• **EXERCISE DIRECTIONS**: The output must match the entries below exactly.

Pixel coordinate grounding data

--- START ---

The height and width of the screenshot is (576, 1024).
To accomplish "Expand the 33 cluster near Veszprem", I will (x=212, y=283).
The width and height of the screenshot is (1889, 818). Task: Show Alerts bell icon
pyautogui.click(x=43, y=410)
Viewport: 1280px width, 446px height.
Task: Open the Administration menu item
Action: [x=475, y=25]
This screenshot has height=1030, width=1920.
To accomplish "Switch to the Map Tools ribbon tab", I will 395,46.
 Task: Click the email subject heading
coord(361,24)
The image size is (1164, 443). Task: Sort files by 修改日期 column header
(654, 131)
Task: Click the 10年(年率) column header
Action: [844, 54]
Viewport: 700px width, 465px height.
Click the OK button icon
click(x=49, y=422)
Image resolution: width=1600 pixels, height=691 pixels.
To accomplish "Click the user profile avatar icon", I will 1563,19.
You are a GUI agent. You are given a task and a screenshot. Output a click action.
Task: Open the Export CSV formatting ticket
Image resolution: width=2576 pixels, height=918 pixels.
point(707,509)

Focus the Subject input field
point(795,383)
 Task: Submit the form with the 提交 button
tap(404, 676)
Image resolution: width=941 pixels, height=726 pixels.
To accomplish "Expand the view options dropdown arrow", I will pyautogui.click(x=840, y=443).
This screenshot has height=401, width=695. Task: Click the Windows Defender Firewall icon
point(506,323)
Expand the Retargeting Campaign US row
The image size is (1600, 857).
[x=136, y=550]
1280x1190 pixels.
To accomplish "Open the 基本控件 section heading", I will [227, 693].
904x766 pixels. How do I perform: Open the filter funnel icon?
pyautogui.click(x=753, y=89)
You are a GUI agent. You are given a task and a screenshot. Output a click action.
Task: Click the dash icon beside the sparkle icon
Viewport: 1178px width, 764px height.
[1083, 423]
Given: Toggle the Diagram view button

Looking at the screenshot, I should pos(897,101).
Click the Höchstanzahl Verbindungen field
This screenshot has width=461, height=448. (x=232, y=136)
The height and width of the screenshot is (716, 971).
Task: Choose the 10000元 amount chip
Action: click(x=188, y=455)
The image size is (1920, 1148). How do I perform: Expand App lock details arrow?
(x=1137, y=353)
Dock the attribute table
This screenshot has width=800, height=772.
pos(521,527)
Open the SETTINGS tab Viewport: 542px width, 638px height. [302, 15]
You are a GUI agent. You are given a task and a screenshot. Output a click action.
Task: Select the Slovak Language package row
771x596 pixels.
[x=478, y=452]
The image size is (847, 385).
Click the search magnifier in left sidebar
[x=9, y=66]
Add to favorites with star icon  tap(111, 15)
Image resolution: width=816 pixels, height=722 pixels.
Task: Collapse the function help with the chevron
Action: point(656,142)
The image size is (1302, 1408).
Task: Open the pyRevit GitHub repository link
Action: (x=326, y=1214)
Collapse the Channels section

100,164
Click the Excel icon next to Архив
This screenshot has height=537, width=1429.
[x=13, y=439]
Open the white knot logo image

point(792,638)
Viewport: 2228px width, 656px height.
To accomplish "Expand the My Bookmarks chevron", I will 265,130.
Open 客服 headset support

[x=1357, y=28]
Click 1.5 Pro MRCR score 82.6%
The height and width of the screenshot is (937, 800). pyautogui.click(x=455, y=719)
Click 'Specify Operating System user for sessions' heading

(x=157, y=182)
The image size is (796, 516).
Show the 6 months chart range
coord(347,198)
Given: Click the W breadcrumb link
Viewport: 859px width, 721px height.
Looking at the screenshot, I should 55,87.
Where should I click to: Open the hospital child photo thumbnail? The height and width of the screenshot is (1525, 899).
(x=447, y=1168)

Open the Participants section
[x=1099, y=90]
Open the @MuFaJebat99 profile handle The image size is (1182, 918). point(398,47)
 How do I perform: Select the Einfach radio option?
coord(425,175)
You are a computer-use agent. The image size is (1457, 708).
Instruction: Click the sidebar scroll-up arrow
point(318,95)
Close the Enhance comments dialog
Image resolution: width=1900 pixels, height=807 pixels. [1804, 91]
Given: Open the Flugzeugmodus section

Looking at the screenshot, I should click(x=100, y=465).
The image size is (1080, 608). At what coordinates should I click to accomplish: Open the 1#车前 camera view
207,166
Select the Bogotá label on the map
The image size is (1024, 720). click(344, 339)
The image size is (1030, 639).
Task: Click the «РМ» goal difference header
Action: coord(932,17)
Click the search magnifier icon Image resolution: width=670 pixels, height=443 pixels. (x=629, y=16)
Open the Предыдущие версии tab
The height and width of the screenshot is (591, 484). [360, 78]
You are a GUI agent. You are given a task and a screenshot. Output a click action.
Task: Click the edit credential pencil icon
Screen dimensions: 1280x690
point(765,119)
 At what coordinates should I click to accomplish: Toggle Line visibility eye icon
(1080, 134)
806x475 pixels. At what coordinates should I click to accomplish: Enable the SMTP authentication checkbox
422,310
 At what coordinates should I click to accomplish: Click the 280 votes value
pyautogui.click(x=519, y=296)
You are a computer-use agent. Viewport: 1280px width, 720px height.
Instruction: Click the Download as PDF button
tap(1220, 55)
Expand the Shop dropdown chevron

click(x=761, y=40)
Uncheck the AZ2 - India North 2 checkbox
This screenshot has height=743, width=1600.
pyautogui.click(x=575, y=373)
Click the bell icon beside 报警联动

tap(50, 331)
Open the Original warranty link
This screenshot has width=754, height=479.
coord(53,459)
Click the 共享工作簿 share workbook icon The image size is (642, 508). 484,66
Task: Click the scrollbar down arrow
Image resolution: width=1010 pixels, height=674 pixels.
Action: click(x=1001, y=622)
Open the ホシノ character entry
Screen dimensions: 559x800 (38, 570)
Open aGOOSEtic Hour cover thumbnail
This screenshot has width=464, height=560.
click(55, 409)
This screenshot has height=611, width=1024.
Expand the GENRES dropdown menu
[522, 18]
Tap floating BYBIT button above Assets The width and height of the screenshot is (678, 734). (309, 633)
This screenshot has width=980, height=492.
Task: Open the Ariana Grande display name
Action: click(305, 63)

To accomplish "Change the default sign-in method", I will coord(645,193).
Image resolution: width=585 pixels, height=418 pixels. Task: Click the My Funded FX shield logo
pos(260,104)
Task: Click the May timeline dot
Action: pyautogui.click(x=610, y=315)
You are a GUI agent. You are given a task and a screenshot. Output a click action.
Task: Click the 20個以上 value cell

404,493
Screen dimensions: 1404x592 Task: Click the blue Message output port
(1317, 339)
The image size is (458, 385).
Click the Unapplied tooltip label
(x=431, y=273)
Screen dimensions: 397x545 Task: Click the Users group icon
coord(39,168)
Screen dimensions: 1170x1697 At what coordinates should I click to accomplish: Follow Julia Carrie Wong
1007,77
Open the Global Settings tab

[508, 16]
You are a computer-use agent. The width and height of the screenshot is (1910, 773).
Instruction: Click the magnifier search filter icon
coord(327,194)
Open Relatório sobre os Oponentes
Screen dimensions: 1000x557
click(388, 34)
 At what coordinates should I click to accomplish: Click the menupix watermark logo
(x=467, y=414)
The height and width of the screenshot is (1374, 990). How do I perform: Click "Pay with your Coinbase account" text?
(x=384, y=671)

--- END ---

• **EXERCISE ANSWER**:
The height and width of the screenshot is (576, 1024).
To accomplish "Expand the 33 cluster near Veszprem", I will (x=212, y=283).
The width and height of the screenshot is (1889, 818). Task: Show Alerts bell icon
pyautogui.click(x=43, y=410)
Viewport: 1280px width, 446px height.
Task: Open the Administration menu item
Action: [x=475, y=25]
This screenshot has height=1030, width=1920.
To accomplish "Switch to the Map Tools ribbon tab", I will 395,46.
 Task: Click the email subject heading
coord(361,24)
The image size is (1164, 443). Task: Sort files by 修改日期 column header
(654, 131)
Task: Click the 10年(年率) column header
Action: [844, 54]
Viewport: 700px width, 465px height.
Click the OK button icon
click(x=49, y=422)
Image resolution: width=1600 pixels, height=691 pixels.
To accomplish "Click the user profile avatar icon", I will 1563,19.
You are a GUI agent. You are given a task and a screenshot. Output a click action.
Task: Open the Export CSV formatting ticket
Image resolution: width=2576 pixels, height=918 pixels.
point(707,509)

Focus the Subject input field
point(795,383)
 Task: Submit the form with the 提交 button
tap(404, 676)
Image resolution: width=941 pixels, height=726 pixels.
To accomplish "Expand the view options dropdown arrow", I will pyautogui.click(x=840, y=443).
This screenshot has height=401, width=695. Task: Click the Windows Defender Firewall icon
point(506,323)
Expand the Retargeting Campaign US row
The image size is (1600, 857).
[x=136, y=550]
1280x1190 pixels.
To accomplish "Open the 基本控件 section heading", I will [227, 693].
904x766 pixels. How do I perform: Open the filter funnel icon?
pyautogui.click(x=753, y=89)
You are a GUI agent. You are given a task and a screenshot. Output a click action.
Task: Click the dash icon beside the sparkle icon
Viewport: 1178px width, 764px height.
[1083, 423]
Given: Toggle the Diagram view button

Looking at the screenshot, I should pos(897,101).
Click the Höchstanzahl Verbindungen field
This screenshot has width=461, height=448. (x=232, y=136)
The height and width of the screenshot is (716, 971).
Task: Choose the 10000元 amount chip
Action: click(x=188, y=455)
The image size is (1920, 1148). How do I perform: Expand App lock details arrow?
(x=1137, y=353)
Dock the attribute table
This screenshot has width=800, height=772.
pos(521,527)
Open the SETTINGS tab Viewport: 542px width, 638px height. [302, 15]
You are a GUI agent. You are given a task and a screenshot. Output a click action.
Task: Select the Slovak Language package row
771x596 pixels.
[x=478, y=452]
The image size is (847, 385).
Click the search magnifier in left sidebar
[x=9, y=66]
Add to favorites with star icon  tap(111, 15)
Image resolution: width=816 pixels, height=722 pixels.
Task: Collapse the function help with the chevron
Action: point(656,142)
The image size is (1302, 1408).
Task: Open the pyRevit GitHub repository link
Action: (x=326, y=1214)
Collapse the Channels section

100,164
Click the Excel icon next to Архив
This screenshot has height=537, width=1429.
[x=13, y=439]
Open the white knot logo image

point(792,638)
Viewport: 2228px width, 656px height.
To accomplish "Expand the My Bookmarks chevron", I will 265,130.
Open 客服 headset support

[x=1357, y=28]
Click 1.5 Pro MRCR score 82.6%
The height and width of the screenshot is (937, 800). pyautogui.click(x=455, y=719)
Click 'Specify Operating System user for sessions' heading

(x=157, y=182)
The image size is (796, 516).
Show the 6 months chart range
coord(347,198)
Given: Click the W breadcrumb link
Viewport: 859px width, 721px height.
Looking at the screenshot, I should 55,87.
Where should I click to: Open the hospital child photo thumbnail? The height and width of the screenshot is (1525, 899).
(x=447, y=1168)

Open the Participants section
[x=1099, y=90]
Open the @MuFaJebat99 profile handle The image size is (1182, 918). point(398,47)
 How do I perform: Select the Einfach radio option?
coord(425,175)
You are a computer-use agent. The image size is (1457, 708).
Instruction: Click the sidebar scroll-up arrow
point(318,95)
Close the Enhance comments dialog
Image resolution: width=1900 pixels, height=807 pixels. [1804, 91]
Given: Open the Flugzeugmodus section

Looking at the screenshot, I should click(x=100, y=465).
The image size is (1080, 608). At what coordinates should I click to accomplish: Open the 1#车前 camera view
207,166
Select the Bogotá label on the map
The image size is (1024, 720). click(344, 339)
The image size is (1030, 639).
Task: Click the «РМ» goal difference header
Action: coord(932,17)
Click the search magnifier icon Image resolution: width=670 pixels, height=443 pixels. (x=629, y=16)
Open the Предыдущие версии tab
The height and width of the screenshot is (591, 484). [360, 78]
You are a GUI agent. You are given a task and a screenshot. Output a click action.
Task: Click the edit credential pencil icon
Screen dimensions: 1280x690
point(765,119)
 At what coordinates should I click to accomplish: Toggle Line visibility eye icon
(1080, 134)
806x475 pixels. At what coordinates should I click to accomplish: Enable the SMTP authentication checkbox
422,310
 At what coordinates should I click to accomplish: Click the 280 votes value
pyautogui.click(x=519, y=296)
You are a computer-use agent. Viewport: 1280px width, 720px height.
Instruction: Click the Download as PDF button
tap(1220, 55)
Expand the Shop dropdown chevron

click(x=761, y=40)
Uncheck the AZ2 - India North 2 checkbox
This screenshot has height=743, width=1600.
pyautogui.click(x=575, y=373)
Click the bell icon beside 报警联动

tap(50, 331)
Open the Original warranty link
This screenshot has width=754, height=479.
coord(53,459)
Click the 共享工作簿 share workbook icon The image size is (642, 508). 484,66
Task: Click the scrollbar down arrow
Image resolution: width=1010 pixels, height=674 pixels.
Action: click(x=1001, y=622)
Open the ホシノ character entry
Screen dimensions: 559x800 (38, 570)
Open aGOOSEtic Hour cover thumbnail
This screenshot has width=464, height=560.
click(55, 409)
This screenshot has height=611, width=1024.
Expand the GENRES dropdown menu
[522, 18]
Tap floating BYBIT button above Assets The width and height of the screenshot is (678, 734). (309, 633)
This screenshot has width=980, height=492.
Task: Open the Ariana Grande display name
Action: click(305, 63)

To accomplish "Change the default sign-in method", I will coord(645,193).
Image resolution: width=585 pixels, height=418 pixels. Task: Click the My Funded FX shield logo
pos(260,104)
Task: Click the May timeline dot
Action: pyautogui.click(x=610, y=315)
You are a GUI agent. You are given a task and a screenshot. Output a click action.
Task: Click the 20個以上 value cell

404,493
Screen dimensions: 1404x592 Task: Click the blue Message output port
(1317, 339)
The image size is (458, 385).
Click the Unapplied tooltip label
(x=431, y=273)
Screen dimensions: 397x545 Task: Click the Users group icon
coord(39,168)
Screen dimensions: 1170x1697 At what coordinates should I click to accomplish: Follow Julia Carrie Wong
1007,77
Open the Global Settings tab

[508, 16]
You are a computer-use agent. The width and height of the screenshot is (1910, 773).
Instruction: Click the magnifier search filter icon
coord(327,194)
Open Relatório sobre os Oponentes
Screen dimensions: 1000x557
click(388, 34)
 At what coordinates should I click to accomplish: Click the menupix watermark logo
(x=467, y=414)
The height and width of the screenshot is (1374, 990). How do I perform: Click "Pay with your Coinbase account" text?
(x=384, y=671)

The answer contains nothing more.